(Bloomberg News) Hartford Financial Services Group Inc. Chief Investment Officer Gregory McGreevey, who slashed commercial-property holdings during the market slump, is betting on a rebound by expanding the insurer's real-estate financing.

"The real-estate market in total has likely bottomed in terms of its price declines," McGreevey said of commercial property in an interview at Bloomberg headquarters in New York yesterday. "Most of our opportunities are in direct whole-loan investments where we can find good properties at attractive prices."

U.S. commercial property values posted the smallest decline in three years in 2010 as the economy expanded and near record- low interest rates lured buyers. McGreevey, who managed $3.4 billion of commercial mortgage whole loans as of Sept. 30, said he's focusing on industrial properties and expects to find opportunities in the U.S. Midwest.

"Properties, we think, are in better shape today than they were," said McGreevey, who oversees more than $130 billion of investments. "The broad market has probably seen its worst days."

The Moody's/REAL Commercial Property Price Index slipped 2.1 percent in the 12 months ended Dec. 31 after falling 29 percent in 2009 and 15 percent in 2008. The index posted gains in three of the last four months of 2010. Hartford, based in the Connecticut city of the same name, rose 14 percent on the New York Stock Exchange last year.

Fixing Bad Bets

McGreevey, hired in August 2008 and promoted to CIO less than two months later, is seeking new investments after spending the first portion of his tenure paring bad bets made by his predecessor, Dave Znamierowski. McGreevey cut Hartford's holdings of commercial mortgage-backed securities by 36 percent in his first 27 months to $7.9 billion. He said he's done trimming CMBS and is now focused on underwriting new loans.

"Now that we're largely through the heavy lifting in our derisking, we're able to have that group focus their attention on putting new loans on the books," McGreevey said. "We like industrial properties, and we don't like office properties, as a generalization."

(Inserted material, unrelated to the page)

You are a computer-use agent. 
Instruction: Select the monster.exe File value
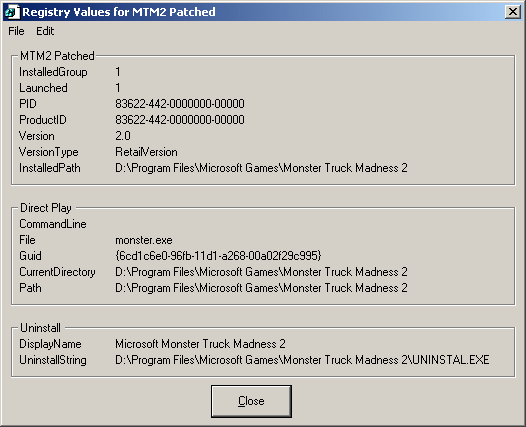click(x=144, y=240)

Prudential Financial Inc., the second-biggest U.S. life insurer, said today its mortgage-finance business closed $94 million of loans on 17 industrial properties in Southern California. MetLife Inc., the No. 1 life insurer, views commercial mortgages as "a very attractive sector," Chief Investment Officer Steven Kandarian said in December.

Profit Rebound

Hartford, which sells life insurance and property-casualty coverage, posted its first annual profit since 2007 last year as bond losses narrowed and the stock-market rally lifted the value of customer accounts. Book value per share gained as a surge in corporate bonds lifted the value of Hartford's portfolio.

Hartford is slowing purchases of corporate bonds after the holdings rose 13% to $39.9 billion last year, McGreevey said. The firm is shying away from new loans on offices because prices may decline, he said. Industrial properties were subject to "a lot less overbuilding" than offices during the boom, McGreevey said.

"Industrial just never got as bubbly as office and hotel and it didn't crash as hard," Randy Binner, an analyst with FBR Capital Markets, said in an interview. "You can still be kind of cautious on commercial real estate and probably still capture better yield than you would in the corporate credit market."

Prices on investment-grade bonds rose to an average of 107.7 cents on the dollar at the end of 2010 from 90.8 cents two years earlier, according to Bank of America Merrill Lynch index data. The securities slipped to 106.7 cents on Feb. 18.

"There's been a ton of price improvement that has taken place so we're being very selective in the corporate bonds that we're purchasing overall," McGreevey said. "We're beginning to slow our purchase activity on the corporate side."